## [YOUR INSTRUCTIONS]
In the entries below, find the line with "Where should I", then set it down exactly along with each line after it to the end, skipping any pictures.

## [DATA FOR ANALYSIS]
Segment Open
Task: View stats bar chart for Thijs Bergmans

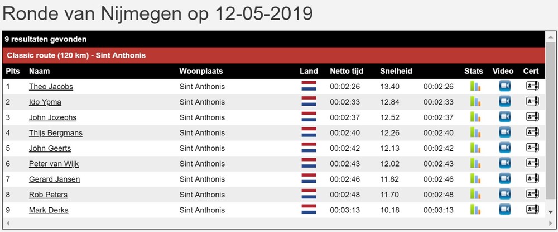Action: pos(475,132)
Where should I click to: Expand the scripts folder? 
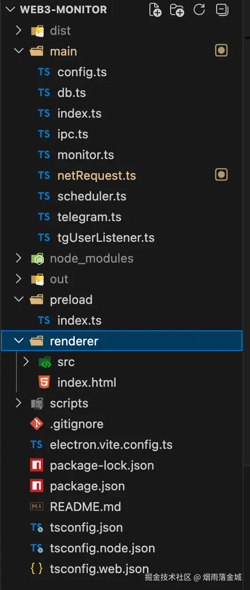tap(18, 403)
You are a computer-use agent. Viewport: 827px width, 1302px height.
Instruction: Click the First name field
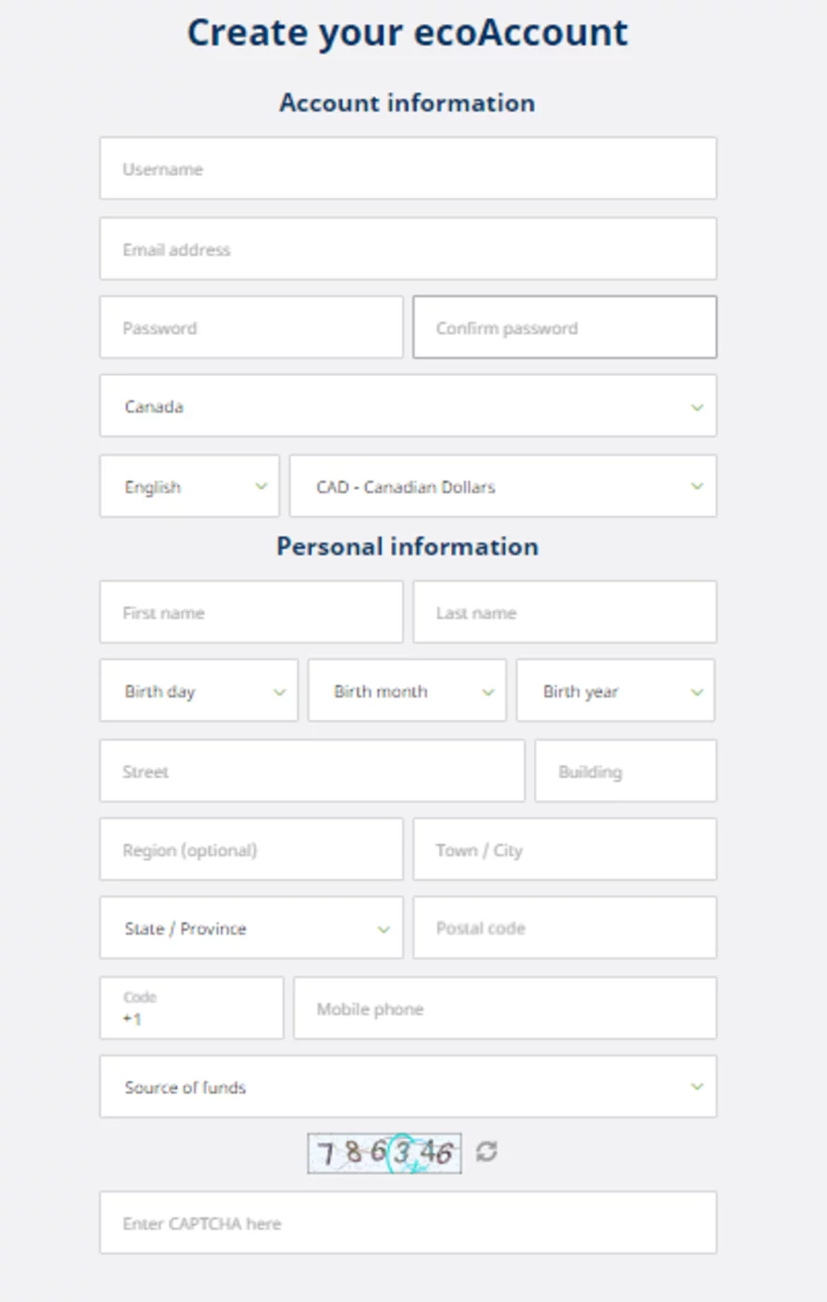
Segment Closed
## [RESULT OF THIS TASK]
Where should I click to: Expand the scripts folder? 
tap(18, 403)
You are a computer-use agent. Viewport: 827px width, 1302px height.
Instruction: Click the First name field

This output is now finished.